Pour utiliser le jargon sociologique, il s’agissait d’une enquête en participation observante. Ce qui signifie que j’étais moi-même impliqué en tant que professeur de sciences économiques et sociales durant six ans dans plusieurs lycées de Seine-Saint-Denis. J’ai profité de cette position privilégiée pour observer les élèves lors des visites scolaires que nous organisions dans des quartiers de la capitale qu’ils ne fréquentent pas spontanément. Je tenais régulièrement un carnet d’observations ethnographiques. J’ai en outre effectué de nombreux entretiens, individuels et en groupe, et ai diffusé un questionnaire anonyme auquel près de 300 élèves ont répondu.
En Seine-Saint-Denis, la condition de lycéen est déjà privilégiée par rapport à celle de beaucoup de parents. Y accéder est un premier signe de réussite, en dépit des difficultés que peuvent rencontrer les jeunes vivant dans les cités populaires. Ces élèves souhaitent pour la plupart poursuivre leurs études et réussir professionnellement. Ils se sentent tout à fait intégrés à la société française. Pour eux, ce n’est même pas une question. Ils ne contestent pas le système. Ils croient à la mobilité sociale, à la méritocratie, à l’égalité des chances…
Il y a évidemment une dimension pratique, avec l’existence d’un nœud de transport important. Mais ça n’explique pas tout. Ces jeunes pourraient aussi bien aller jusqu’au jardin du Luxembourg, également accessible en RER et, à certains égards, plus plaisant.
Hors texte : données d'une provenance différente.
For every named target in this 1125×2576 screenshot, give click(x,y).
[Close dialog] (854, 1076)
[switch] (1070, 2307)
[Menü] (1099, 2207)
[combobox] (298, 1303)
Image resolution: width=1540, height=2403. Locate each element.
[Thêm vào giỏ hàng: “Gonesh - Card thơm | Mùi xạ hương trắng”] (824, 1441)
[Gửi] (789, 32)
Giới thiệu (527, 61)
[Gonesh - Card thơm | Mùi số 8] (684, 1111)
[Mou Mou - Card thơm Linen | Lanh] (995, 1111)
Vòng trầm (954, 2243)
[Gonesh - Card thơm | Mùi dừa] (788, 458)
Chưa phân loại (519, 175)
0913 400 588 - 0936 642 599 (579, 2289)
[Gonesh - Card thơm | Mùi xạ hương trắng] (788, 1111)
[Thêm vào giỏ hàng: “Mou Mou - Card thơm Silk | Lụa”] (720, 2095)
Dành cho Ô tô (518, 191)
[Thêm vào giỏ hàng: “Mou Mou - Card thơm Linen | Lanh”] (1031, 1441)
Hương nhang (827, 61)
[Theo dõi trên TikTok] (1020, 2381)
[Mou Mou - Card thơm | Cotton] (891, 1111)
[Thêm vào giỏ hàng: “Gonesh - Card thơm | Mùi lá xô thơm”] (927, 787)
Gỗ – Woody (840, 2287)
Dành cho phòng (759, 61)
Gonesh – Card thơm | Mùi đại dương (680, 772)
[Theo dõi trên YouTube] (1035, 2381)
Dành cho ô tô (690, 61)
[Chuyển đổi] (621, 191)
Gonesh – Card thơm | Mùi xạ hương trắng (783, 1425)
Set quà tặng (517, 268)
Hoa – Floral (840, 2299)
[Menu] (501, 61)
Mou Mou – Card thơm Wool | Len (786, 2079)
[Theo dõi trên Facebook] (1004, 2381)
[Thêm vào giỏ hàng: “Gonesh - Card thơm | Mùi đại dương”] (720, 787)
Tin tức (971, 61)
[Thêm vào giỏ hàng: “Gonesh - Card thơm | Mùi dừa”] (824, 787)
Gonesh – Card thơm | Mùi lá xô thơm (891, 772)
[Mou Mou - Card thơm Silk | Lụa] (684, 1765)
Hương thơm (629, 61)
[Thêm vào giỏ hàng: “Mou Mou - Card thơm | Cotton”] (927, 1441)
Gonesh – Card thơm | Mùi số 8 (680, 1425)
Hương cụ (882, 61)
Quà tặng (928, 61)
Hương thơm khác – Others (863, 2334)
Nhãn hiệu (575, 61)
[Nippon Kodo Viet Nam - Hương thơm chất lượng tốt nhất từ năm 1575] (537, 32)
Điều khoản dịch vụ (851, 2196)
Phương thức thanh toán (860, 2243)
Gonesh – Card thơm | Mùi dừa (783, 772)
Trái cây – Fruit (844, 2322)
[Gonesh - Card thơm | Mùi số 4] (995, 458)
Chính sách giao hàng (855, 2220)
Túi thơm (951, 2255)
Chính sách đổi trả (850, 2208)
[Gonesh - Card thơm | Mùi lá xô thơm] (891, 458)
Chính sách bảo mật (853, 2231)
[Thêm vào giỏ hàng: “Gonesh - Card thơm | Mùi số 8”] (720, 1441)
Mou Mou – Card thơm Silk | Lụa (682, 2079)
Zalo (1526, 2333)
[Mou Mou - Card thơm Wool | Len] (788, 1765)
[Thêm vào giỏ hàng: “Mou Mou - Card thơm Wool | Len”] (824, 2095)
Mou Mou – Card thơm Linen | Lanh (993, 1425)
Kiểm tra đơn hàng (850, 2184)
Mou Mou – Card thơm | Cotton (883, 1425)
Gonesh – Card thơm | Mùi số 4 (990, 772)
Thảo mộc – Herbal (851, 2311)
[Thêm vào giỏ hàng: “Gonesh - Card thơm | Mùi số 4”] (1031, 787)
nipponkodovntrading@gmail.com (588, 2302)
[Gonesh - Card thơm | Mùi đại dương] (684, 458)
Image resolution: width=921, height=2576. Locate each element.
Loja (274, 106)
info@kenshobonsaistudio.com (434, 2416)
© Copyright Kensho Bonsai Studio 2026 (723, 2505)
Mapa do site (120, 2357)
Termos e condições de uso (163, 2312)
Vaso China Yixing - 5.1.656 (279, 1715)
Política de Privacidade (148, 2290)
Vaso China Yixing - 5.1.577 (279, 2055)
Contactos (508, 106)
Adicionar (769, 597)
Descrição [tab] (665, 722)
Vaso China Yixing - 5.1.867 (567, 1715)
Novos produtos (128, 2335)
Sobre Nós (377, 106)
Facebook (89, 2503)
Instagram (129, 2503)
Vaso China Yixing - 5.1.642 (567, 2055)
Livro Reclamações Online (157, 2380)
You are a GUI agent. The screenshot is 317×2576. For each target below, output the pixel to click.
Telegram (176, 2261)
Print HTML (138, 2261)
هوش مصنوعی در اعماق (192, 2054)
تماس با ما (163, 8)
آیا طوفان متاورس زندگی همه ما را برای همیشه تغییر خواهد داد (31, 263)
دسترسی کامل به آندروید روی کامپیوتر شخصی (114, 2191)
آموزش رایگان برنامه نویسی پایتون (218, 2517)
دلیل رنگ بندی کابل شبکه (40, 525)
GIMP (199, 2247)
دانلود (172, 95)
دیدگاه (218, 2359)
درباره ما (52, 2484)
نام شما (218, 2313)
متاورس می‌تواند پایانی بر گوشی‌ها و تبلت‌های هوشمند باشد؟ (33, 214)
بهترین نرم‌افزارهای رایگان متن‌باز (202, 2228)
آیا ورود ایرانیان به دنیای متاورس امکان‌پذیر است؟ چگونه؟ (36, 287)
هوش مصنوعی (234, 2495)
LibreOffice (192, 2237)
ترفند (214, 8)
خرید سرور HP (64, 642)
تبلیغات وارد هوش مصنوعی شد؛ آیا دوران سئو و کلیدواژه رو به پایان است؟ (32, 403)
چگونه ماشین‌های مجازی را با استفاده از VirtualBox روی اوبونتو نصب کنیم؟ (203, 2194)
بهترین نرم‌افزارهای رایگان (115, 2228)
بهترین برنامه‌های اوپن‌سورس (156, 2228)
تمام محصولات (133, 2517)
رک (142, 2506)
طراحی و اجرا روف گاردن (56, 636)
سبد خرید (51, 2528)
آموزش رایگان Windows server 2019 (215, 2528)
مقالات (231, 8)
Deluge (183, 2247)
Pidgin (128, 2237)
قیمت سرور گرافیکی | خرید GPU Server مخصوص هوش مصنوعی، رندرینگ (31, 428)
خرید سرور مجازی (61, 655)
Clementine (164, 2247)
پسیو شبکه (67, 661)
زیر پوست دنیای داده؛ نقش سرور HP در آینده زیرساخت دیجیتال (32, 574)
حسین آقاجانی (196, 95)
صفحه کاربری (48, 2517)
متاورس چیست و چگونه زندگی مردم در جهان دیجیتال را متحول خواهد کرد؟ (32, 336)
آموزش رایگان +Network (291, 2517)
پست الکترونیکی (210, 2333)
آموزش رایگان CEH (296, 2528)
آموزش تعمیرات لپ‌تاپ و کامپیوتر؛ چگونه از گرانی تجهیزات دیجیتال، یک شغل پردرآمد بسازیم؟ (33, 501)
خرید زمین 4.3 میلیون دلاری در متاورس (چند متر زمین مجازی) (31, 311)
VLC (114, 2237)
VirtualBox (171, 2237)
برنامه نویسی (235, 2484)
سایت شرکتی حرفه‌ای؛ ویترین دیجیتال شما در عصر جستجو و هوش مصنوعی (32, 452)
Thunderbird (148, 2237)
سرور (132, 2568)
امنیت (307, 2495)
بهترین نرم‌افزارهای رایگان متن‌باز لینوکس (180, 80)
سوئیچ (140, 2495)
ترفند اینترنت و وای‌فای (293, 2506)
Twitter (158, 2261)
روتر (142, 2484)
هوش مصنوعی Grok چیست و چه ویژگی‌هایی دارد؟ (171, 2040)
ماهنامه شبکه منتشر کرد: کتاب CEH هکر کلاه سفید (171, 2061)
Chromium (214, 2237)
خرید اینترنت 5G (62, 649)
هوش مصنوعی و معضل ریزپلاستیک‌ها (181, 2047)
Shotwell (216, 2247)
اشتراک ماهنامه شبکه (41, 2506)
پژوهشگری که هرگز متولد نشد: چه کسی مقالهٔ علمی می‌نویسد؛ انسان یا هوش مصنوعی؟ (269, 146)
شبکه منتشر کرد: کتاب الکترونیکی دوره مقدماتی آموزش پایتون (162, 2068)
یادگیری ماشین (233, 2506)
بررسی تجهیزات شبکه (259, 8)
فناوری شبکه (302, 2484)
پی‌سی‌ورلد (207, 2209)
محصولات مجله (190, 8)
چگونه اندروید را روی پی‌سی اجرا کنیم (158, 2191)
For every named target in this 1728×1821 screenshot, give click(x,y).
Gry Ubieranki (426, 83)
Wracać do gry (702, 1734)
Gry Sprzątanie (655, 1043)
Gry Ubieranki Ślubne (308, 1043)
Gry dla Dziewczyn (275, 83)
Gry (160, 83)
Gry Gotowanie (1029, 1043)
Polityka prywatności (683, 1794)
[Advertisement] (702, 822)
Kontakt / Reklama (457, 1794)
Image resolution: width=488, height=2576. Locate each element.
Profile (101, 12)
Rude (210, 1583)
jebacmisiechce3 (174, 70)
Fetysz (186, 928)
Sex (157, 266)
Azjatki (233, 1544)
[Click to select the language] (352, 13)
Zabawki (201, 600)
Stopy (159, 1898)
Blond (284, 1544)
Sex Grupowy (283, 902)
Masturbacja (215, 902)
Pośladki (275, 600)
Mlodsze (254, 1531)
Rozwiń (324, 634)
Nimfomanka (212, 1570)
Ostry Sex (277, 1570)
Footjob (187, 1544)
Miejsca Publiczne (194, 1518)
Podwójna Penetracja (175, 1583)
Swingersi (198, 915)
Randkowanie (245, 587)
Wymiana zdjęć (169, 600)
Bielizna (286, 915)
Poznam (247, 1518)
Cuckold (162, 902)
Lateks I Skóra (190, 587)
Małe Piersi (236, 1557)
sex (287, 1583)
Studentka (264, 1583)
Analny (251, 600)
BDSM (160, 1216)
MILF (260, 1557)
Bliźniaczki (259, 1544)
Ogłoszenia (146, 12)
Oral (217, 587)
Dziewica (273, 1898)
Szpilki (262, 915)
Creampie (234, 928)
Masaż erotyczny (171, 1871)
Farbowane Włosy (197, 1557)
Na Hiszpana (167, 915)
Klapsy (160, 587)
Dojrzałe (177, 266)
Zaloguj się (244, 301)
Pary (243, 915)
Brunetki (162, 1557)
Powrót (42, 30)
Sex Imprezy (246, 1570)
L’avantage du quartier des Halles est de bénéficier à la fois d’une centralité au cœur de Paris et d’un environnement urbain qui n’est pas intimidant pour eux. C’est le « Paris quotidien », celui qui leur permet d’être soi dans les rues de la ville. Ce n’est pas le Paris de la grande culture, celui des profs, symboliquement violent, même s’ils n’en contestent pas la légitimité. Aux Halles, ils ne se sentent pas observés, ce qui est le cas dans d’autres quartiers où leurs vêtements et leurs attitudes détonnent, surtout lorsqu’ils sont en groupe. Ils en sont d’ailleurs très conscients. C’est ce que Pierre Bourdieu appelait « l’incorporation des structures sociales ». Dans les beaux quartiers, « le blanc Paris », ces jeunes ressentent une forte illégitimité sociale et culturelle. Ils se vivent comme des touristes qui ne maîtrisent ni les lieux ni les codes de conduite. Je l’ai souvent constaté lors de sorties scolaires. Au contraire, aux Halles, ils retrouvent d’autres jeunes comme eux ainsi que les objets de consommation et de culture populaire qui leur sont familiers. Faire les boutiques du forum comporte ainsi une réelle dimension intégratrice. Participer à la consommation de masse est aussi une façon de prouver son intégration. Enfin, le quartier des Halles est un lieu de rencontre entre garçons et filles. On peut y aller en petits groupes informels rencontrer des jeunes d’autres quartiers sans sentir peser sur soi le regard du grand frère, des copains ou de la famille. Il y a plus de marges de liberté.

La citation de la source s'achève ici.